TEACHERS are among the least effective people to deliver drugs education, it was claimed this week. Mike Cadger, project manager of the drugs agency Crew 2000, told a forum: "Community policemen are the worst at delivering this type of education, and school teachers themselves are not that much better."
The answer lay in peer education, as long as the messages that were delivered were accurate. "The young people need to feel that they are in charge of their own lives," Mr Cadger said.
The forum, organised by the Howard League for Penal Reform, also heard of a small but growing number of young teenagers being treated for serious drug addiction who are slipping through the educational net.
Malcolm Bruce, a consultant psychiatrist, said Lothian Health's community drugs problem service was treating five addicts under the age of 16. This compares with three last year, and never more than one or two in previous years.
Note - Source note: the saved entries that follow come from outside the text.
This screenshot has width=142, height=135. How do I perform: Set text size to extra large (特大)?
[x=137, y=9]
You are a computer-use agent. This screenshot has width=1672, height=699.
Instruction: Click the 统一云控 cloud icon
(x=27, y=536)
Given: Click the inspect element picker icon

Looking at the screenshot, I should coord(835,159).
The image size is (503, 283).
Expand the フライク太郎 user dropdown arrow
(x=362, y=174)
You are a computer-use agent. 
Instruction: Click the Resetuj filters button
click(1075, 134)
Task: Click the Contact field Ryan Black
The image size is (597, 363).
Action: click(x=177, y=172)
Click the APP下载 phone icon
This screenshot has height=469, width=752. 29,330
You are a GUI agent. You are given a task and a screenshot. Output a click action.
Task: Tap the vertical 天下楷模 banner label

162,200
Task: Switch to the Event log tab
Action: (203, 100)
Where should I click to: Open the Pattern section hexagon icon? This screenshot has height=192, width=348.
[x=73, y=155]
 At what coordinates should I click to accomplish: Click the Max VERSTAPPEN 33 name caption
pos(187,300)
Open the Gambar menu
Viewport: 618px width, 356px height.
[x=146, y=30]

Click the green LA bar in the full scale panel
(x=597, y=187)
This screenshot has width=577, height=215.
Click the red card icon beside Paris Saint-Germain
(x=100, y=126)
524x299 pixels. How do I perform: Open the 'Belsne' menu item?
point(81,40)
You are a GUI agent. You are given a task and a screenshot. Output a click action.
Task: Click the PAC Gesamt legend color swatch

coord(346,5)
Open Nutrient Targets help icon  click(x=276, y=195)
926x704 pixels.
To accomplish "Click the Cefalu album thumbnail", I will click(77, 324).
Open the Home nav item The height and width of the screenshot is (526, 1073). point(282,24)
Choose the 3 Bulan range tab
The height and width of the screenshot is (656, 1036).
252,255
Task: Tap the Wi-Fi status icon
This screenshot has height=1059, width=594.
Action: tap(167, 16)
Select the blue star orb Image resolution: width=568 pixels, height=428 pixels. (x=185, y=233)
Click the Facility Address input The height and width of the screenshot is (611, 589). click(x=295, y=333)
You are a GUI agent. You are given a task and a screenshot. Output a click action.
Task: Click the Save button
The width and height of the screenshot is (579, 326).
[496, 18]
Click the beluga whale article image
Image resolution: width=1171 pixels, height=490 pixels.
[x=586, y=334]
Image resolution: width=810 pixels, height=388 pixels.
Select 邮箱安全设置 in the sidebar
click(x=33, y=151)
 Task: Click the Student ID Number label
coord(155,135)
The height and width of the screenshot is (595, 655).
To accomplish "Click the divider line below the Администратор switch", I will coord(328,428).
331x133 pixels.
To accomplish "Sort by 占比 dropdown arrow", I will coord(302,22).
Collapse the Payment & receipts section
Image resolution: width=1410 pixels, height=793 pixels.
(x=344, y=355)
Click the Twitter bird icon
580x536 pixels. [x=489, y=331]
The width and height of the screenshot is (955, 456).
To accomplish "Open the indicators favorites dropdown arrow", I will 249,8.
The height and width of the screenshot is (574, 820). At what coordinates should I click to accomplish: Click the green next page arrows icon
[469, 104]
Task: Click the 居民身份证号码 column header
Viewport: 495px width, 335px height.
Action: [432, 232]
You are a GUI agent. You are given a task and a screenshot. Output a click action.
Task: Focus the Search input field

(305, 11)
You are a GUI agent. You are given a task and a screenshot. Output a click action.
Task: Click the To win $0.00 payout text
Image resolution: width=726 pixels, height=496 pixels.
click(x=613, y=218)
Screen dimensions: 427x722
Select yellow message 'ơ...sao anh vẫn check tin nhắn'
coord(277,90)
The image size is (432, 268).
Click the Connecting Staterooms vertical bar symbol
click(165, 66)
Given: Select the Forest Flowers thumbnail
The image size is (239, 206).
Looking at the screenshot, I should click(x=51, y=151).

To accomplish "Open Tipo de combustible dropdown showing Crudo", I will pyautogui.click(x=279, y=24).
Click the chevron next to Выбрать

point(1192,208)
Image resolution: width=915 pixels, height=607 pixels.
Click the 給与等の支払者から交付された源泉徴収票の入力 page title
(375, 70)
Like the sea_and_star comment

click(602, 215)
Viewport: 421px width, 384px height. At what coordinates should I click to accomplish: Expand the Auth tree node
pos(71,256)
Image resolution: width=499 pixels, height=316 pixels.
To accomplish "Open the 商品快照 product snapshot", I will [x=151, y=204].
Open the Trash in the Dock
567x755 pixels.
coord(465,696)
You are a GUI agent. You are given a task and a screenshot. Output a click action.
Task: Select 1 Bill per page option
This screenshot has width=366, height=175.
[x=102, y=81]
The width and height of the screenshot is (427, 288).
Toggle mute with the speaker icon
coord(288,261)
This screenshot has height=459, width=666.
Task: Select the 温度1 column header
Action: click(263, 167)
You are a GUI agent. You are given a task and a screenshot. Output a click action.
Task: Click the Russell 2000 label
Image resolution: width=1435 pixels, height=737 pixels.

It was unusual for such children to have regular formal education, Dr Bruce stated. Only one was currently able to attend school.
"They stay at home, often refuse to go to school, and are getting involved in crimes," Dr Bruce said. "We work at getting these young addicts to change their peer group, but they also need more support over schooling and more support in the home."
A spokeswoman for Edinburgh's education department said neither education nor social work services had any knowledge of these young people. "There is no one specific project for school-aged drug addicts, but it may be that they would be referred to the outreach teaching services."
Dr Bruce later told The TES Scotland that the young addicts are registered with the Scottish Executive's drugs misuse database, which is easily accessible to local authority services. "Treating the drug problem is only part of the solution. It is certainly not the answer. I get very frustrated when I am expected just to treat the drug problem."
A Scotland-wide study by the Centre of Drugs Misuse at Glasgow University last year warned that one in 10 12-year-olds had used illegal drugs, and of these
6 per cent had taken heroin.
Alistair Ramsay, executive director of the education agency Scotland Against Drugs, said: "There is a small percentage of young people who are seriously compromised with their health, school work and family because of their drug habit. And none will be getting regular schooling. It is the responsibility of the education service to ensure they are involved."